*Activity*: Write out the article on the Cahersiveen hunger strike word for word, from "The hunger strike" up to and including "Kerry-based asylum seekers.".

*Exercise text*:
-=-=-

- Opinion
- 28 Jul 20
Problems with local drinking water are just another problem heaped on top of the many that already exist in the direct provision centre in Skellig Star Hotel in Cahersiveen, say residents. They feel that they have been left with no option but to take dramatic action: going on hunger strike…
Asylum seekers living in a Direct Provision Centre in the Co Kerry town of Cahersiveen have gone on hunger strike, this morning.
The hunger strike action is being taken to draw the attention of the Department of Justice to their demands.
Residents at the controversial Skellig Star Hotel have told Hot Press that hunger strike seemed like the sole remaining means of protest available to them, against a system that has continuously ignored their plight.
For the past four months, asylum seekers at Skellig Star Hotel have asked the Department of Justice to move them.
The calls for transfer from the Skelllig Star Hotel began in April, following a serious outbreak of coronavirus at the centre – which compelled HSE officials to impose a hard lockdown on the Kerry-based asylum seekers.
Advertisement
The lockdown led to the confinement of residents for a month.

-=-=-

*Records*:
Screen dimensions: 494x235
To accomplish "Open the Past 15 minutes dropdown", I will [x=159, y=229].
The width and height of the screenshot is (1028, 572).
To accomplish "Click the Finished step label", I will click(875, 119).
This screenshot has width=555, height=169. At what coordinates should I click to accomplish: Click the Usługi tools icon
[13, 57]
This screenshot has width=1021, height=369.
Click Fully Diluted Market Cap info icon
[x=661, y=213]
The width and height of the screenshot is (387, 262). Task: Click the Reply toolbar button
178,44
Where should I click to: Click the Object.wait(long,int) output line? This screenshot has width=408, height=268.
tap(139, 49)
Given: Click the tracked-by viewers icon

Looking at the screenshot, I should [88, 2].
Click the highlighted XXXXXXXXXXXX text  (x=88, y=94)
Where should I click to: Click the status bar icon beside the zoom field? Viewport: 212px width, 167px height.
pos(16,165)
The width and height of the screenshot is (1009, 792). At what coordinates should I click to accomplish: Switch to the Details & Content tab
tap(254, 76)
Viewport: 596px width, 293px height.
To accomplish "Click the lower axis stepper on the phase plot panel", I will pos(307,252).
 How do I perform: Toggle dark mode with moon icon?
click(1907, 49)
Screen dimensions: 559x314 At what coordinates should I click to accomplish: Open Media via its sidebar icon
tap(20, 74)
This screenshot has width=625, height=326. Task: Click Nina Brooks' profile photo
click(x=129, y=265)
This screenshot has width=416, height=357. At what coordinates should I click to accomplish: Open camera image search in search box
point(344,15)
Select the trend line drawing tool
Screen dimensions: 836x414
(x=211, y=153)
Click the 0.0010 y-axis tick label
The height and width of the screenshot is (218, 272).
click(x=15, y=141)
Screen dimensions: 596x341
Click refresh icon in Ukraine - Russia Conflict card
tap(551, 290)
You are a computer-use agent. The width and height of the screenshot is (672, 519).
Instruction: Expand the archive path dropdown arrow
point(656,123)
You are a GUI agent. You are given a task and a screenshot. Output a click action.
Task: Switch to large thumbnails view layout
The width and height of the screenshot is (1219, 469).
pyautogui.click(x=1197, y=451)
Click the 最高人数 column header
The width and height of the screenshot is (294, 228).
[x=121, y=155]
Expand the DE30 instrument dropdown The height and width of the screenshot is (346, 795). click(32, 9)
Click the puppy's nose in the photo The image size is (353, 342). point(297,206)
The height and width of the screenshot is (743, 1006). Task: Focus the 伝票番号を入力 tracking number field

-=-=-

*Exercise result*:
The hunger strike action is being taken to draw the attention of the Department of Justice to their demands.
Residents at the controversial Skellig Star Hotel have told Hot Press that hunger strike seemed like the sole remaining means of protest available to them, against a system that has continuously ignored their plight.
For the past four months, asylum seekers at Skellig Star Hotel have asked the Department of Justice to move them.
The calls for transfer from the Skelllig Star Hotel began in April, following a serious outbreak of coronavirus at the centre – which compelled HSE officials to impose a hard lockdown on the Kerry-based asylum seekers.